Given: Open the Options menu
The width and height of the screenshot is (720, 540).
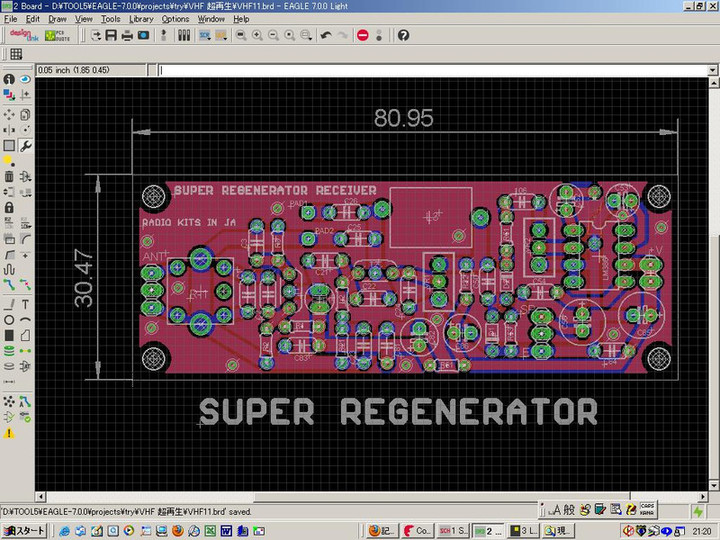Looking at the screenshot, I should click(175, 19).
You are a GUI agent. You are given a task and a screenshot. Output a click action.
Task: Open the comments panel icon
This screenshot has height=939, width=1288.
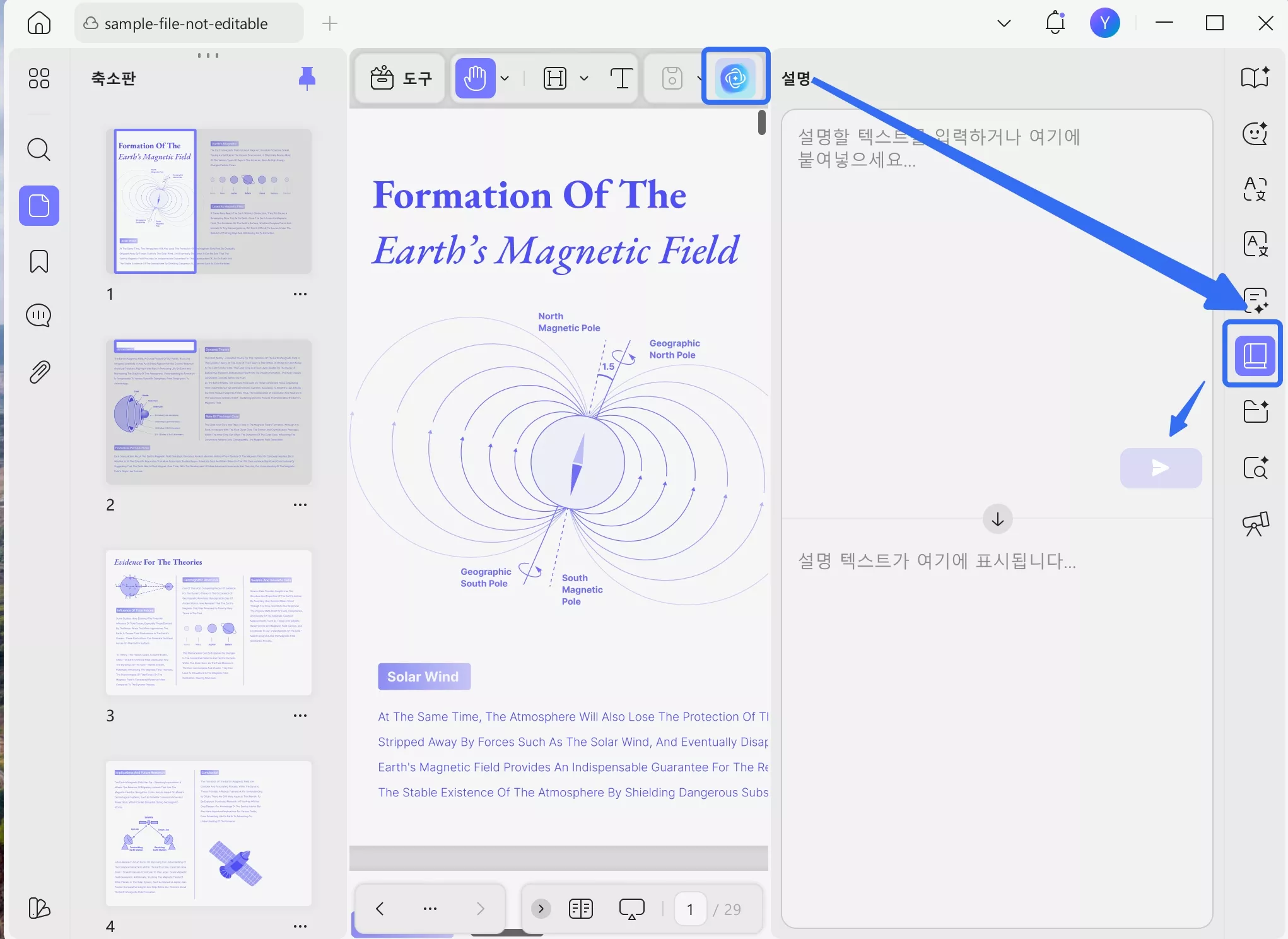39,316
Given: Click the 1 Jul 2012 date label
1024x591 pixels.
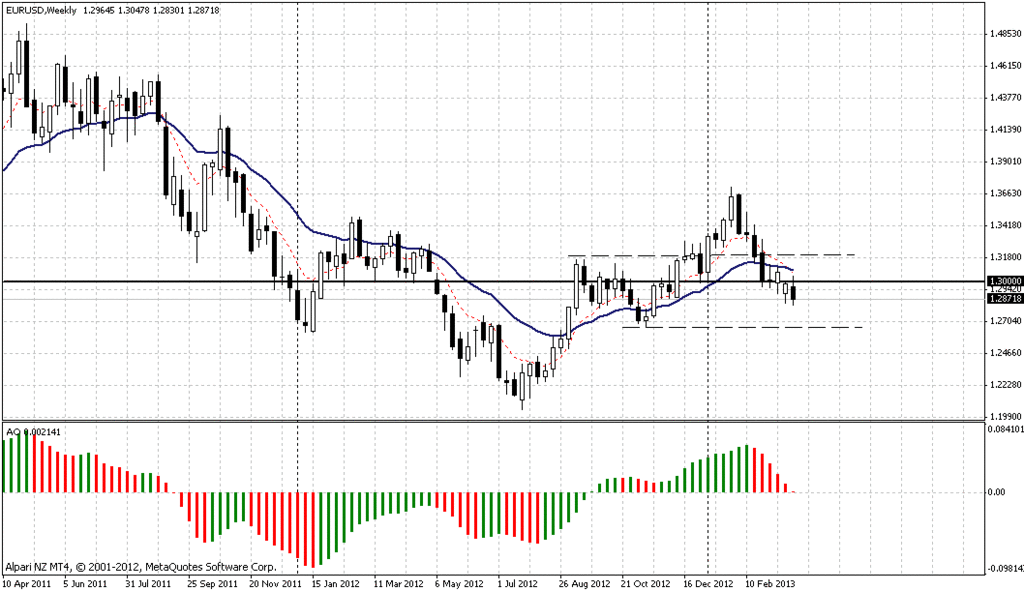Looking at the screenshot, I should (518, 583).
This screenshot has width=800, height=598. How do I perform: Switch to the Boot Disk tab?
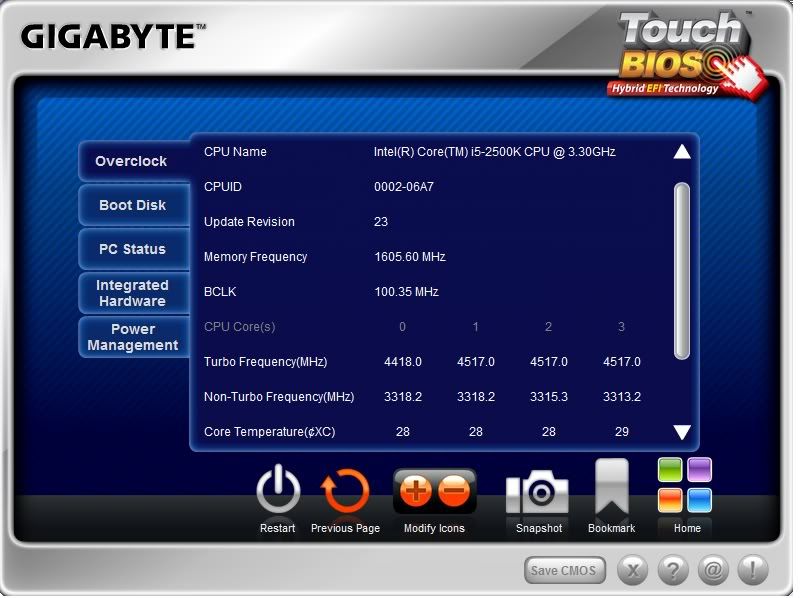coord(132,205)
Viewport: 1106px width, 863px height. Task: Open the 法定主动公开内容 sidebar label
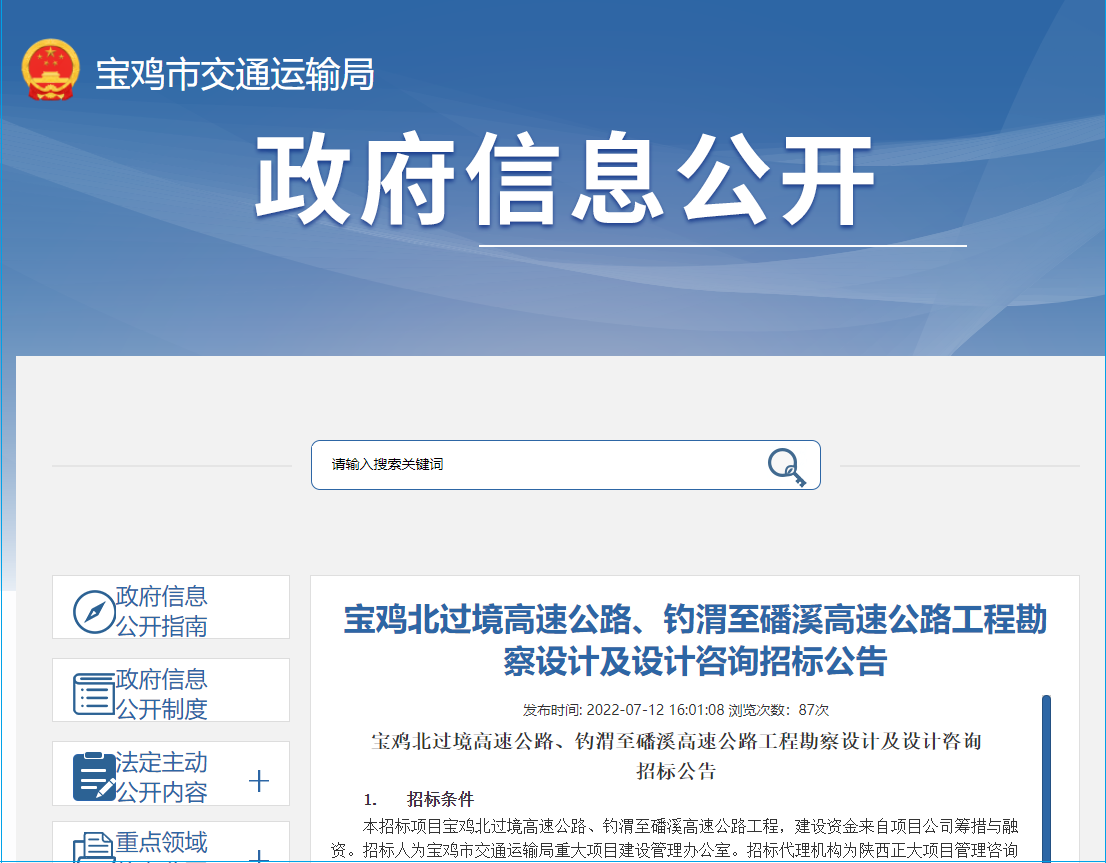(162, 777)
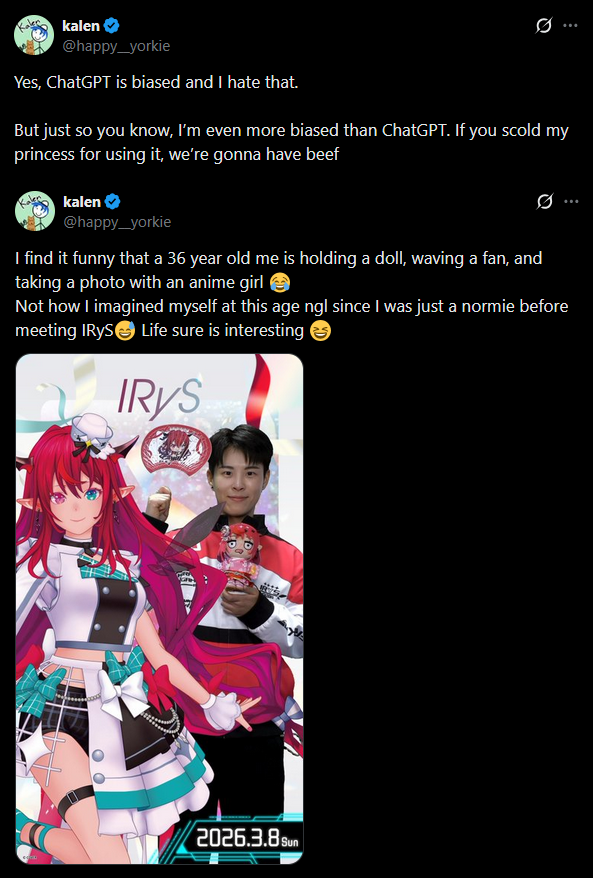Viewport: 593px width, 878px height.
Task: Click the 36 year old post text
Action: (x=292, y=294)
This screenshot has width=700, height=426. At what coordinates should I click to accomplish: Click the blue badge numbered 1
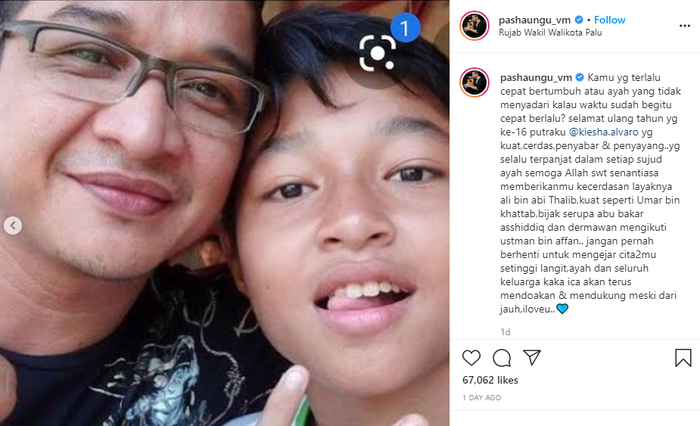[405, 28]
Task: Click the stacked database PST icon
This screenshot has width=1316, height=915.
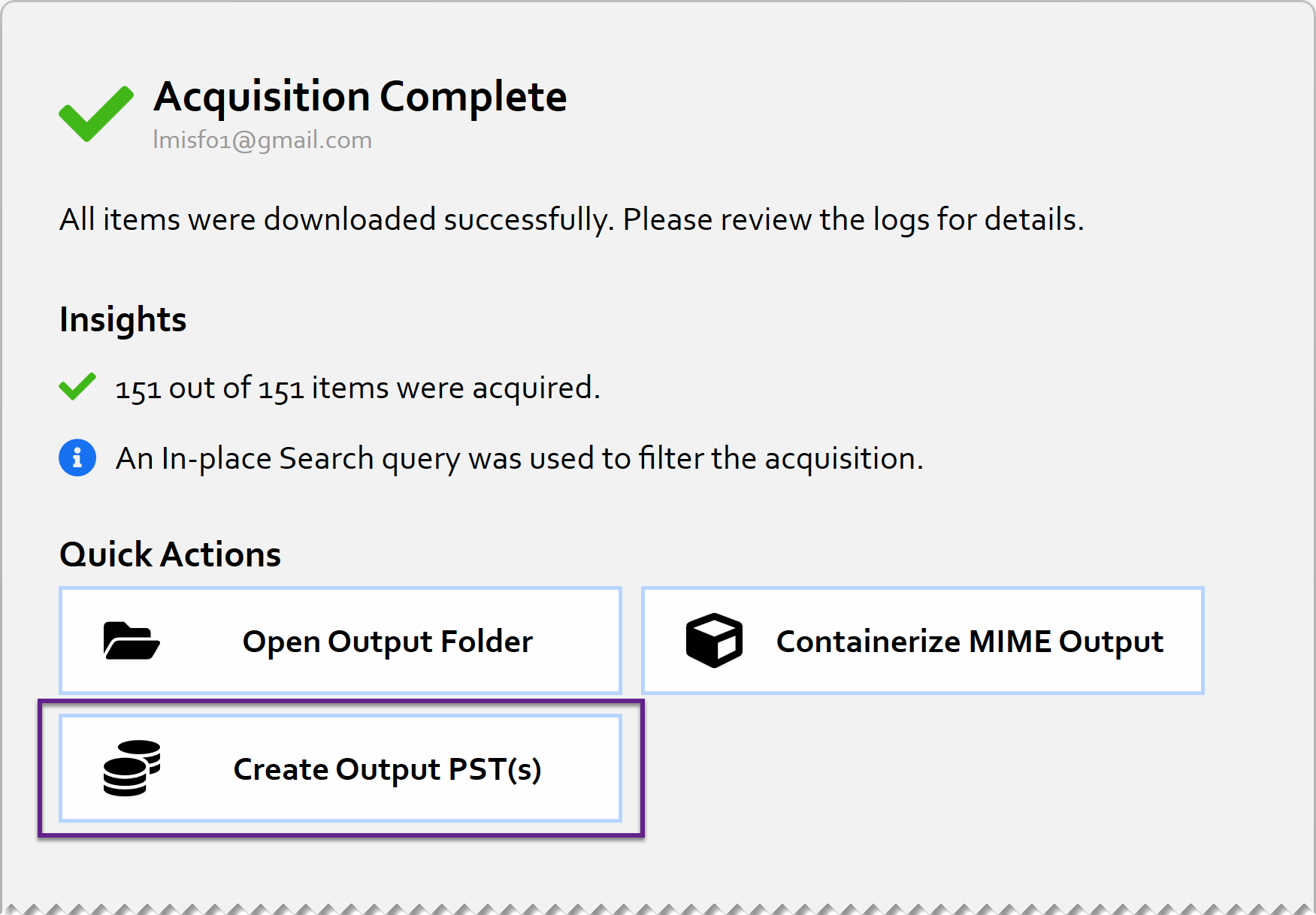Action: click(x=132, y=768)
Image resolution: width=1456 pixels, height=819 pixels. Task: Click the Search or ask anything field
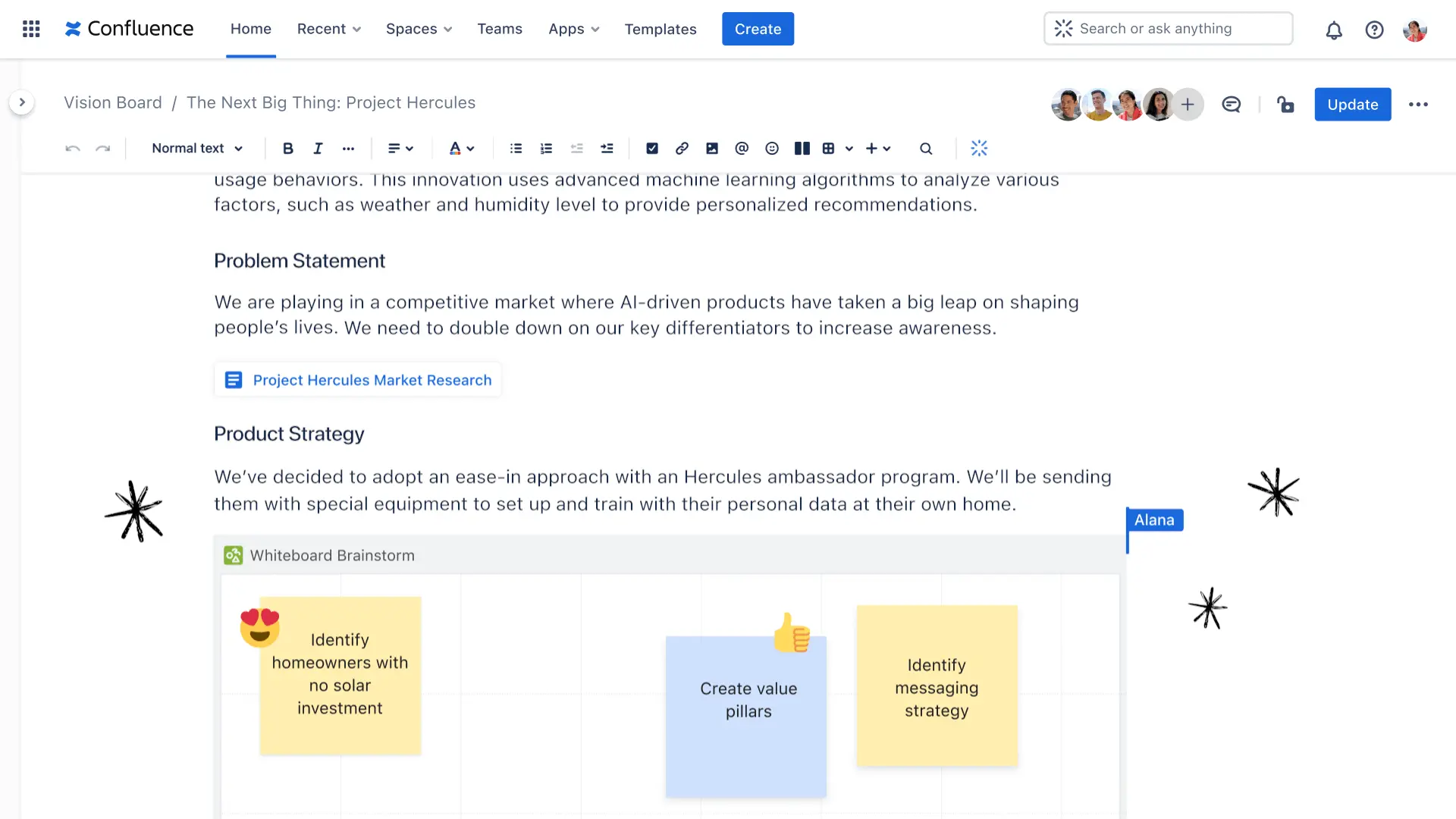pos(1168,29)
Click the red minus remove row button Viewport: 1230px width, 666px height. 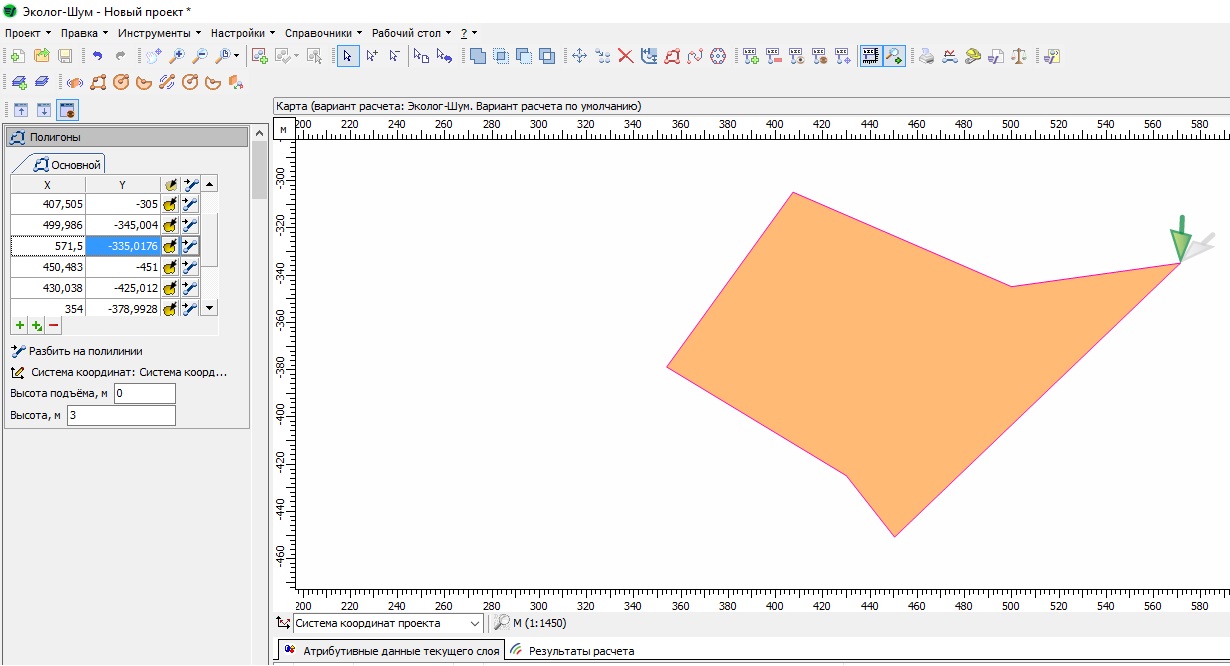click(x=53, y=325)
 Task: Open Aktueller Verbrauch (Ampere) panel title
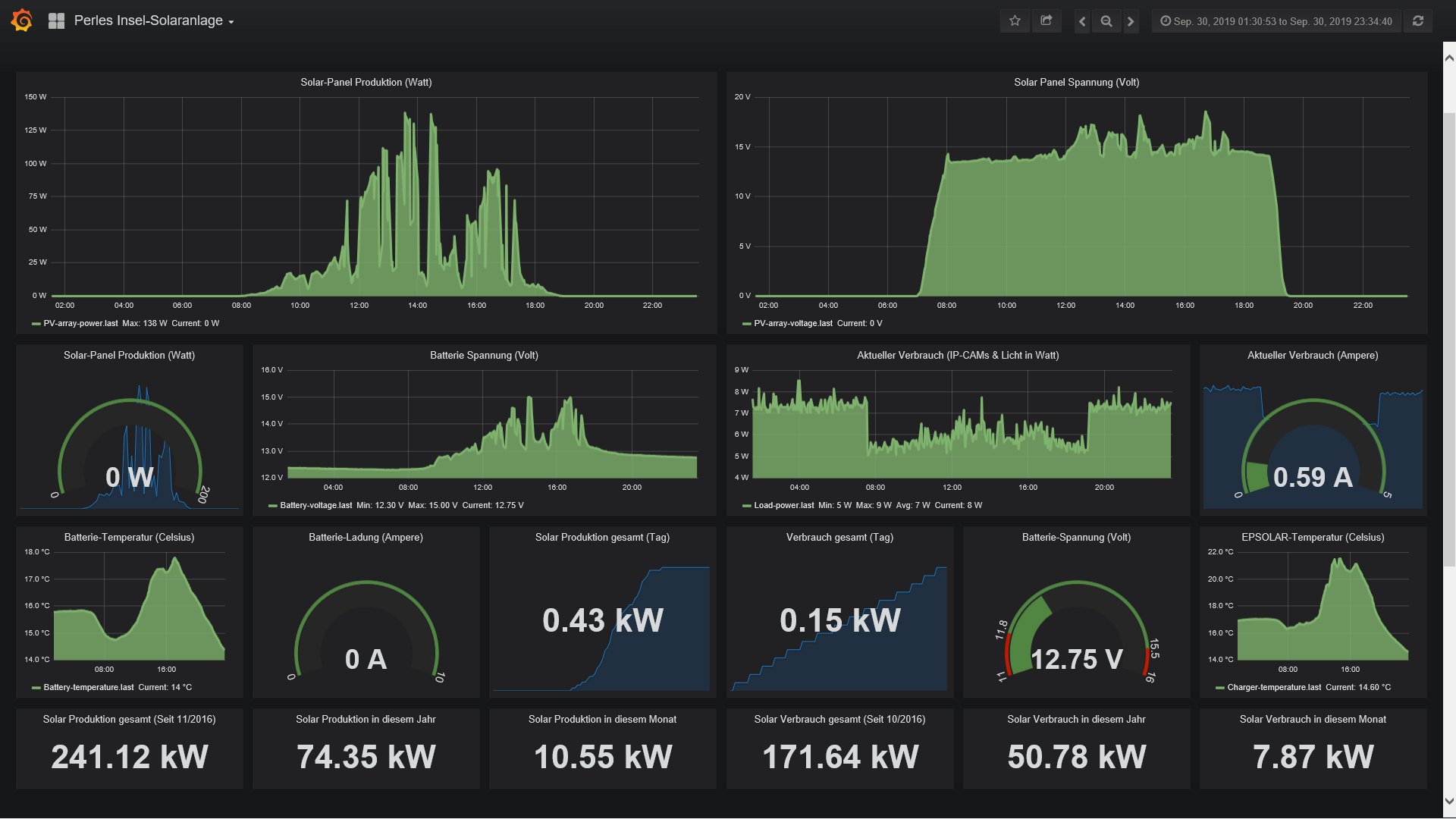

### [REQUIRED TASK]
Pull out each line of the listing above that contains the string "pixels".

### [FULL OUTPUT]
1024x591 pixels.
Image resolution: width=1456 pixels, height=819 pixels. Task: Click the Search or ask anything field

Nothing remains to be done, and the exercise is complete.